Exercise prompt: Extract the line that contains "1024x411 pixels. How" and every line after it through the end of the records below, exactly as written, leaving out any pictures.

[Opening Listed entries section]

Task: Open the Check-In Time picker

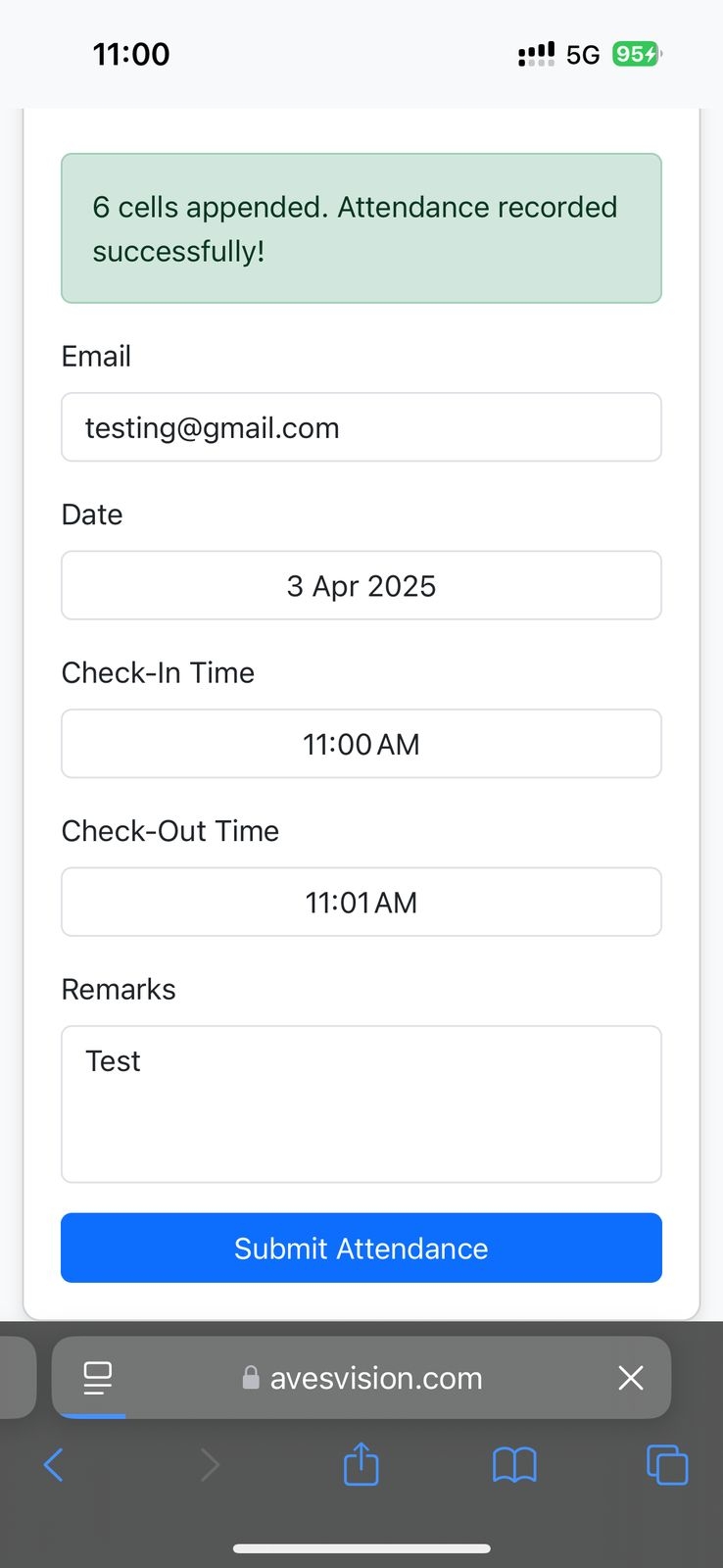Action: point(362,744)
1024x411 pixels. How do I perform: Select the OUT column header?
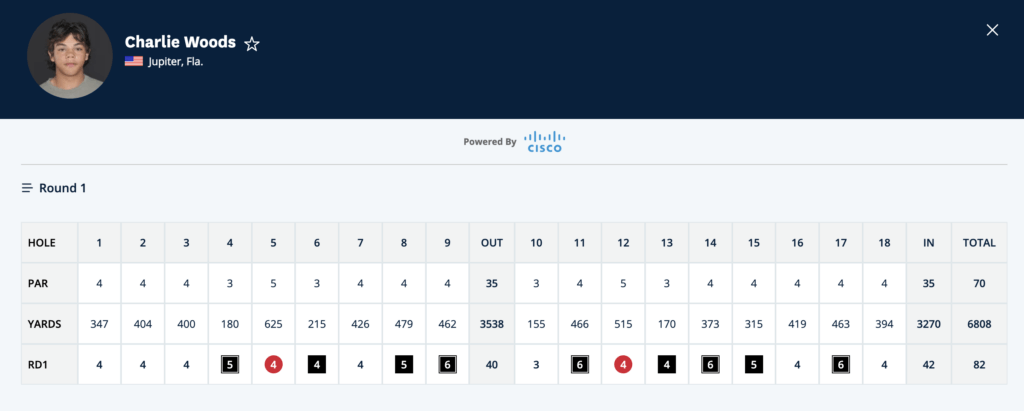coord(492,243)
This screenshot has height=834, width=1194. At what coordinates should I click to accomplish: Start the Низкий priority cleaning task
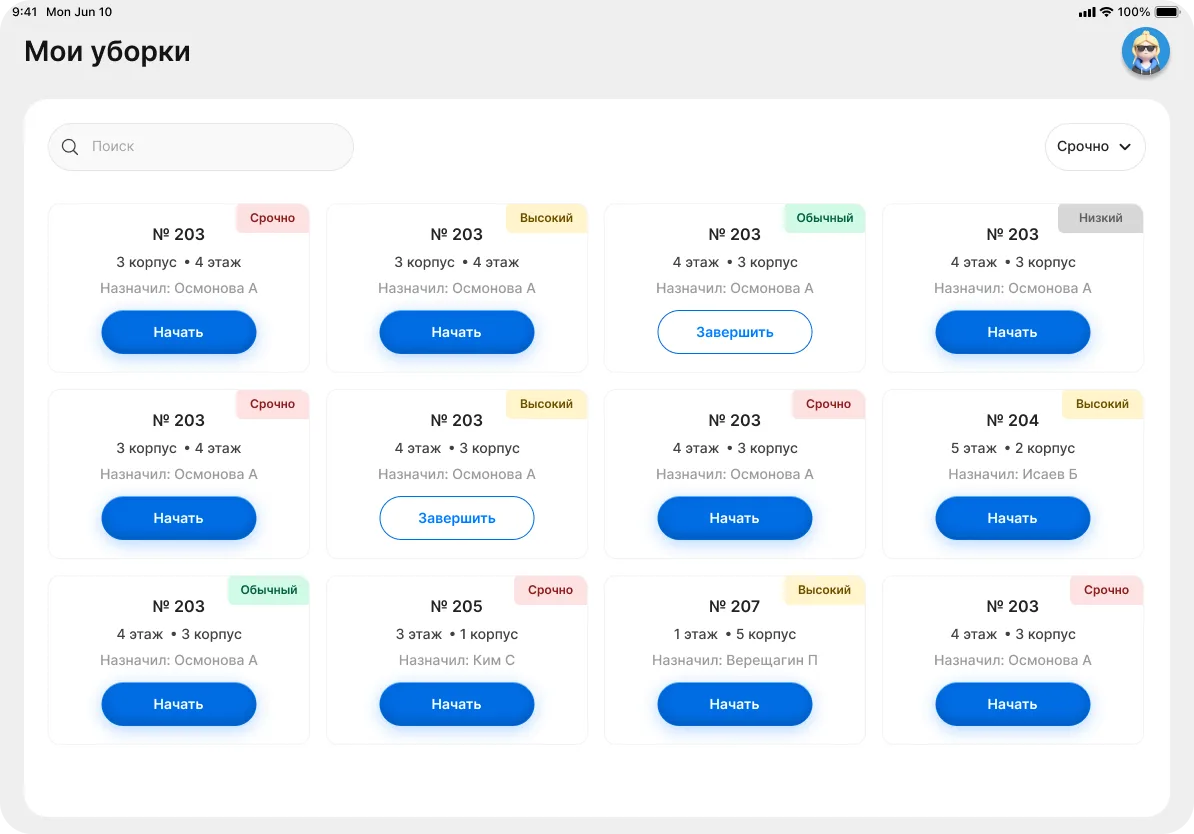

[Closing Listed entries section]

Exercise response:
1024x411 pixels. How do I perform: Select the OUT column header?
coord(492,243)
This screenshot has height=834, width=1194. At what coordinates should I click to accomplish: Start the Низкий priority cleaning task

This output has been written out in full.